FashionViL: Fashion-Focused Vision-and-Language Representation Learning

Updates

😁 (01/11/2022) Updated talk and poster.
😌 (19/09/2022) Added detailed running instructions.
😊 (19/07/2022) Code released!

Abstract

Large-scale Vision-and-Language (V+L) pre-training for representation learning has proven to be effective in boosting various downstream V+L tasks. However, when it comes to the fashion domain, existing V+L methods are inadequate as they overlook the unique characteristics of both fashion V+L data and downstream tasks. In this work, we propose a novel fashion-focused V+L representation learning framework, dubbed as FashionViL. It contains two novel fashion-specific pre-training tasks designed particularly to exploit two intrinsic attributes with fashion V+L data. First, in contrast to other domains where a V+L datum contains only a single image-text pair, there could be multiple images in the fashion domain. We thus propose a Multi-View Contrastive Learning task for pulling closer the visual representation of one image to the compositional multimodal representation of another image+text. Second, fashion text (e.g., product description) often contains rich fine-grained concepts (attributes/noun phrases). To capitalize this, a Pseudo-Attributes Classification task is introduced to encourage the learned unimodal (visual/textual) representations of the same concept to be adjacent. Further, fashion V+L tasks uniquely include ones that do not conform to the common one-stream or two-stream architectures (e.g., text-guided image retrieval). We thus propose a flexible, versatile V+L model architecture consisting of a modality-agnostic Transformer so that it can be flexibly adapted to any downstream tasks. Extensive experiments show that our FashionViL achieves new state of the art across five downstream tasks.

Architecture

FashionViL consists of an image encoder, a text encoder and a fusion encoder. Text encoder and fusion encoder share the same parameters. We adopt six pre-training tasks for richer representation learning

Getting started

⚠️ This implementation is based on MMF (Meta AI's Modular Framework for Multimodal Research in Vision and Language). It is strongly recommended to read the MMF documentation before starting.

Dependencies installation

Install MMF from source

⚠️ The latest PyTorch officially supported by MMF is 1.9.0. Feel free to upgrade if you need some features of a later version, but the mmf_cli commands (e.g., mmf_run) will not be available.
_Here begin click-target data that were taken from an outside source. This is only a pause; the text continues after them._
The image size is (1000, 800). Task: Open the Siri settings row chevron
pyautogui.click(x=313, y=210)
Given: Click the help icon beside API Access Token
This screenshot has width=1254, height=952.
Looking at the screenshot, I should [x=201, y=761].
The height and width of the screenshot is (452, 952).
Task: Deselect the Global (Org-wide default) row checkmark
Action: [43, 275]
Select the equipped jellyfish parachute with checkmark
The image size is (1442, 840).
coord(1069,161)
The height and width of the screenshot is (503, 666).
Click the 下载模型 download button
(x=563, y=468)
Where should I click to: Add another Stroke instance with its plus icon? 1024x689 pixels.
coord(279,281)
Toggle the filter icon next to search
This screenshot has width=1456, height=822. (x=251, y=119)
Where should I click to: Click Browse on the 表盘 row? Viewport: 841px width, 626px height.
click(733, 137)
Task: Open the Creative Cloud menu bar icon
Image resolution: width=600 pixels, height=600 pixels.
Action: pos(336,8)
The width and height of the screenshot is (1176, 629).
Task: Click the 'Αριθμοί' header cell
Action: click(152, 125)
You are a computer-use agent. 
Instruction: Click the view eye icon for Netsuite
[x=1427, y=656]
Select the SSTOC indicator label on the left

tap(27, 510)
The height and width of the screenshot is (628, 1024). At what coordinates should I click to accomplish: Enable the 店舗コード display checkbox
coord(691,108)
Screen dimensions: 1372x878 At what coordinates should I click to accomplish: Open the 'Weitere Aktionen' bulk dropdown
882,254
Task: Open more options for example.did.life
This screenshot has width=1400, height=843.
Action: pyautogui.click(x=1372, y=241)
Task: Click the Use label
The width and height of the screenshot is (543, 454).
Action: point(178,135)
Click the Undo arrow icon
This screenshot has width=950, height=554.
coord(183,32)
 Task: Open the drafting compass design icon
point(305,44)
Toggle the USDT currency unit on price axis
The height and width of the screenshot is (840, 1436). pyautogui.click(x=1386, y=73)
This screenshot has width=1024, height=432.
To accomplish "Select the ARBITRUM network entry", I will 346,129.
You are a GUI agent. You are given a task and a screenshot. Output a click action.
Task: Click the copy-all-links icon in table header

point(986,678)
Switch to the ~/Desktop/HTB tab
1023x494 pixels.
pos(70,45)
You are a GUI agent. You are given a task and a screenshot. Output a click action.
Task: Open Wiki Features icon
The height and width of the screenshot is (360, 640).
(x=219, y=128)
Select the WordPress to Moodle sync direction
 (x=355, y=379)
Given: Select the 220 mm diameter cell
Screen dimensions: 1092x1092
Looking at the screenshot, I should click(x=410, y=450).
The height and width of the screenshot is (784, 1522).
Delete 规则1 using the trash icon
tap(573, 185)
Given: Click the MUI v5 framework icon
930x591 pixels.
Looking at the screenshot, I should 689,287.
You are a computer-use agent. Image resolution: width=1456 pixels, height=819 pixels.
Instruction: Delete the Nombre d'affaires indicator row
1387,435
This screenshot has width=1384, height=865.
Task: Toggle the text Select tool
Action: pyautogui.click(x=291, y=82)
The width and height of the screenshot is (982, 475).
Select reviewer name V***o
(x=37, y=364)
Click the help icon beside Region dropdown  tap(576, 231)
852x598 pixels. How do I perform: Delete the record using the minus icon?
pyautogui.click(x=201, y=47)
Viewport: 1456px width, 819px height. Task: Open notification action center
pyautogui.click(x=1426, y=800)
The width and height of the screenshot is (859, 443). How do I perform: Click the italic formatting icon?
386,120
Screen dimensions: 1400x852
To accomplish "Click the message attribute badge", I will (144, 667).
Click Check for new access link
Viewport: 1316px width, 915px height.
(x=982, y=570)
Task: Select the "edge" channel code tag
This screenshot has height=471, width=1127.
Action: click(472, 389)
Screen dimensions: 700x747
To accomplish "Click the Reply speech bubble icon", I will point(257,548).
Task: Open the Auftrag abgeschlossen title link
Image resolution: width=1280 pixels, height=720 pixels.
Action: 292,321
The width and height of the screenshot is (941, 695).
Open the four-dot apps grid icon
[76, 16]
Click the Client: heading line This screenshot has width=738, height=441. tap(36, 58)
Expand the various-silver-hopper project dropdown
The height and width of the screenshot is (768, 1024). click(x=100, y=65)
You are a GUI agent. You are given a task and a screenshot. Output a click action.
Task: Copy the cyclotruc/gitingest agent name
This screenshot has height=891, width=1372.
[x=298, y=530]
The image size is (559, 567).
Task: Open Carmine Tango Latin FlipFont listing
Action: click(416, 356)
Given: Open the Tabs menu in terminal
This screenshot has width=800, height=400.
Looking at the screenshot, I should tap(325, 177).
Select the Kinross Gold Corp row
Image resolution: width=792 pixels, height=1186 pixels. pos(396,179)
conda create -n mmf python=3.7
conda activate mmf

git clone https://github.com/BrandonHanx/mmf.git
cd mmf
pip install --editable .
cd ..

Install extra dependencies

pip install wandb einops

(Optional) Log in W&B

export WANDB_API_KEY=YOUR_KEY

(Optional) Install lint hook if you want to make contribution

pre-commit install .

Data preparation

Download datasets

⚠️ Please note that we do not own the copyrights of any datasets we used. We can only share the pre-processed caption data here via Google Drive. Please contact the original authors to get access to the images.

Download pre-trained models

You can download our pre-trained VQVAE via Google Drive.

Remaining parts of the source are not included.